PROVIDED PASSAGE START

🤖 AI Summary
This work investigates how large language models (LLMs) perceive and correct spelling errors in inputs, focusing on identifying typo-specific neurons and attention heads. Methodologically, it employs activation difference analysis, causal mediation probing, attention visualization, inter-layer intervention, and token-level attribution. The study provides the first systematic empirical validation of “typo neurons” and “typo attention heads”: mid-layer neurons drive global correction, while input- and output-layer neurons independently perform local correction; typo heads attend broadly to contextual windows rather than specific tokens, and both components remain consistently active during standard semantic tasks—demonstrating dual functionality in error correction and general language understanding. Experiments further show that typo correction can be achieved without full-layer activation, revealing an internal, robust, and modular error-correction mechanism within LLMs.
📝 Abstract
This paper investigates how LLMs encode inputs with typos. We hypothesize that specific neurons and attention heads recognize typos and fix them internally using local and global contexts. We introduce a method to identify typo neurons and typo heads that work actively when inputs contain typos. Our experimental results suggest the following: 1) LLMs can fix typos with local contexts when the typo neurons in either the early or late layers are activated, even if those in the other are not. 2) Typo neurons in the middle layers are responsible for the core of typo-fixing with global contexts. 3) Typo heads fix typos by widely considering the context not focusing on specific tokens. 4) Typo neurons and typo heads work not only for typo-fixing but also for understanding general contexts.

PROVIDED PASSAGE END
GIVEN INFORMATION START

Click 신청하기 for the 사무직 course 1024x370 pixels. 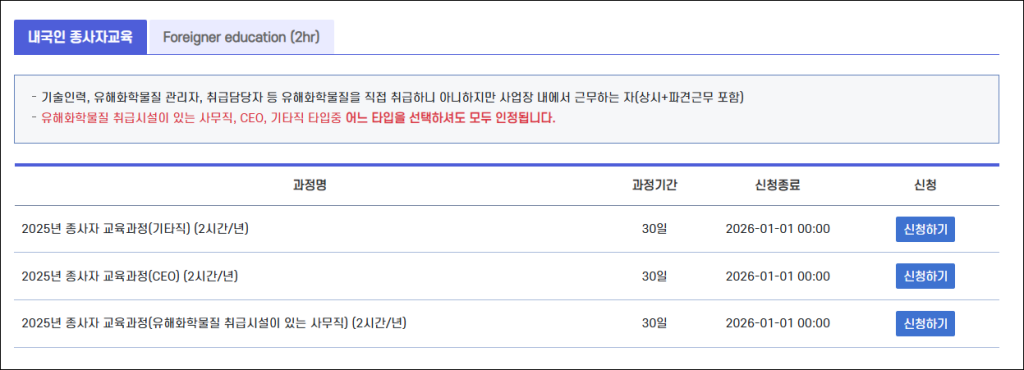pos(925,324)

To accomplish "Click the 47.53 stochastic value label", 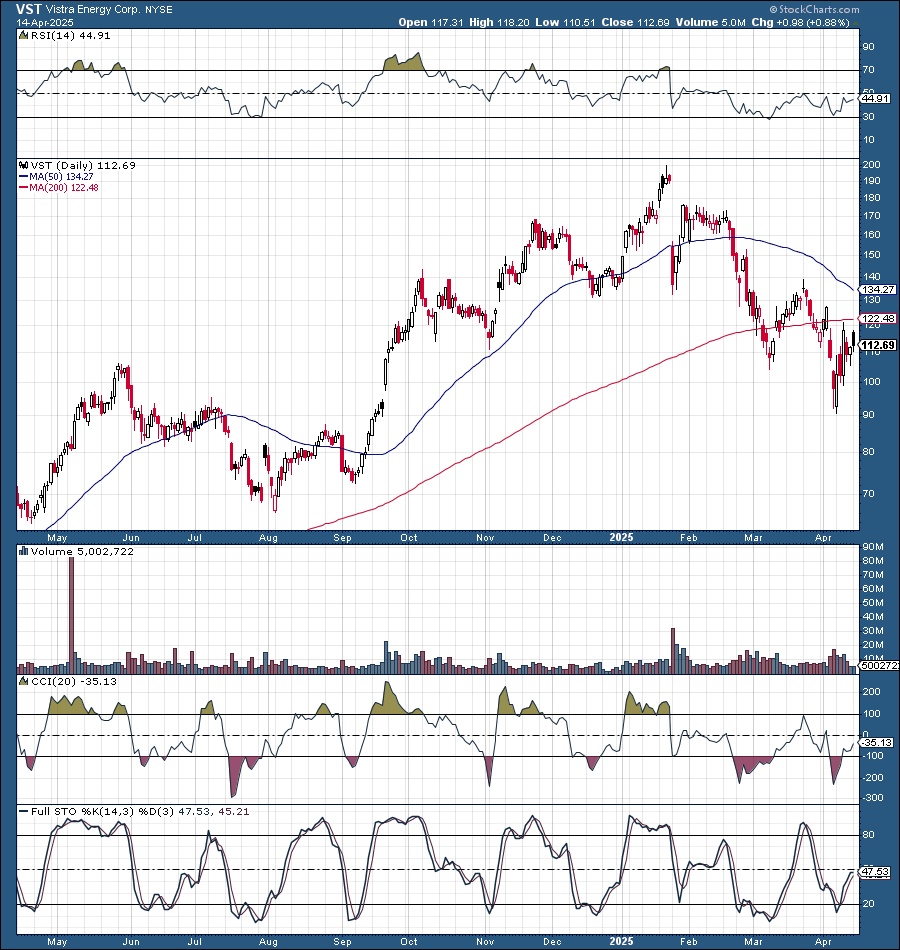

GIVEN INFORMATION END

_YOUR GOAL_. Print the paper summary on typo neurons and typo heads in LLMs in full, word for word. The listing has nothing to do with the paper summary.

_PROBLEM SOLUTION_.
🤖 AI Summary
This work investigates how large language models (LLMs) perceive and correct spelling errors in inputs, focusing on identifying typo-specific neurons and attention heads. Methodologically, it employs activation difference analysis, causal mediation probing, attention visualization, inter-layer intervention, and token-level attribution. The study provides the first systematic empirical validation of “typo neurons” and “typo attention heads”: mid-layer neurons drive global correction, while input- and output-layer neurons independently perform local correction; typo heads attend broadly to contextual windows rather than specific tokens, and both components remain consistently active during standard semantic tasks—demonstrating dual functionality in error correction and general language understanding. Experiments further show that typo correction can be achieved without full-layer activation, revealing an internal, robust, and modular error-correction mechanism within LLMs.
📝 Abstract
This paper investigates how LLMs encode inputs with typos. We hypothesize that specific neurons and attention heads recognize typos and fix them internally using local and global contexts. We introduce a method to identify typo neurons and typo heads that work actively when inputs contain typos. Our experimental results suggest the following: 1) LLMs can fix typos with local contexts when the typo neurons in either the early or late layers are activated, even if those in the other are not. 2) Typo neurons in the middle layers are responsible for the core of typo-fixing with global contexts. 3) Typo heads fix typos by widely considering the context not focusing on specific tokens. 4) Typo neurons and typo heads work not only for typo-fixing but also for understanding general contexts.